Telephones aren't quite like that
Land lines are actually sampled 8000 times a second, in a perfect world that would mean your freq range would be up to 4000hz, in reality it works out to more like 3600, at the low end it is cut off below 30hz, for one thing the "ring" signal that is sent down a typical land line (i.e. not voip) is a 20hz @ 90 volts and they don't want that to be "audible" so there are filters that basically clamp you between 30hz and 3600hz. Of course for VoIP or cell phones it is a lot different, in land lines that single conversation eats up 64kbs of bandwidth, so they use various packet and compression technologies (g.711 - great, g.729 - good, g.723 - horrible) to pack more conversations in the same bandwidth. The more you compress, the worse the voice quality but the cheaper it is to transport.

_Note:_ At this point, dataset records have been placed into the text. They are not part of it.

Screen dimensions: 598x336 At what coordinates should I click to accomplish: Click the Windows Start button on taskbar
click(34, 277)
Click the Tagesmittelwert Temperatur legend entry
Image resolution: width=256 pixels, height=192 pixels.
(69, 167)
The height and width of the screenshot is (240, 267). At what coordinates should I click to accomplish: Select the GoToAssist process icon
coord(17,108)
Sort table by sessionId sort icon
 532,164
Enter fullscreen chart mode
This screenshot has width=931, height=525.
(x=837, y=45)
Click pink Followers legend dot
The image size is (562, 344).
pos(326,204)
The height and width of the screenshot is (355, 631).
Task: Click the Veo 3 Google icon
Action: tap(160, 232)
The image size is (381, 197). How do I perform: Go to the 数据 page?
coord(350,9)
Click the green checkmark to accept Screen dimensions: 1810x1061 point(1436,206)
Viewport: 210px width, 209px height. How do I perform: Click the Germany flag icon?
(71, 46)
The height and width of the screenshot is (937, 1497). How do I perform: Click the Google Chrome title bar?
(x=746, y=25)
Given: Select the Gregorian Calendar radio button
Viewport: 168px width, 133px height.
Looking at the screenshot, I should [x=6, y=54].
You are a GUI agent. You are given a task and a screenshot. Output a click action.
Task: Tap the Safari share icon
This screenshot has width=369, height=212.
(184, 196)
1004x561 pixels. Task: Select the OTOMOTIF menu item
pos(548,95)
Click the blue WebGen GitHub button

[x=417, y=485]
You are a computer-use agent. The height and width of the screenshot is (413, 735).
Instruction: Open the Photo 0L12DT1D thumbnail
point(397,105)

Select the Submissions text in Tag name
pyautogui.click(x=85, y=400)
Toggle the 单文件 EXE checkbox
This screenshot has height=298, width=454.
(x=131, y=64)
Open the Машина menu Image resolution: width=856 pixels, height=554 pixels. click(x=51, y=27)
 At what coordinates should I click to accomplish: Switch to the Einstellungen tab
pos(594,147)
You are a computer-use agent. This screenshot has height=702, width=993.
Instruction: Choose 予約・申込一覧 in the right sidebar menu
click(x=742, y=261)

The fidelity goes in the toilet, hence the reason 99% of voip and cell phone calls don't actually use touch tones, they are for your benefit, they use out of band signaling - essentially a data-channel that says user pressed this button, user pressed that button, and if required it is converted to a tone at the other end. Even call progress signals (dial tone, busy tone, and so on) are generated inside your phone to save the precious bandwidth of sending a tone's worth of data over the network. This is also why you have the latency or delay when you talk on your voip or cell phone, call a friend's cell phone standing next to you with your cell phone and listen how long the delay is between him saying hello and you hearing hello. In any metro area the odds of that call traveling more than 2 miles is remote and a 2 mile connection would not have any perceivable delay, the delay is caused by the packet sample, then compress, then send, the receive, then decompress. then play... all on low power CPUs.
Sorry to anyone whom I have put to sleep, I just love tech discussions, love creating tech, and in fact find the technical aspects of Disney and WDI to be one of the most enchanting elements, wish I could work for them one day.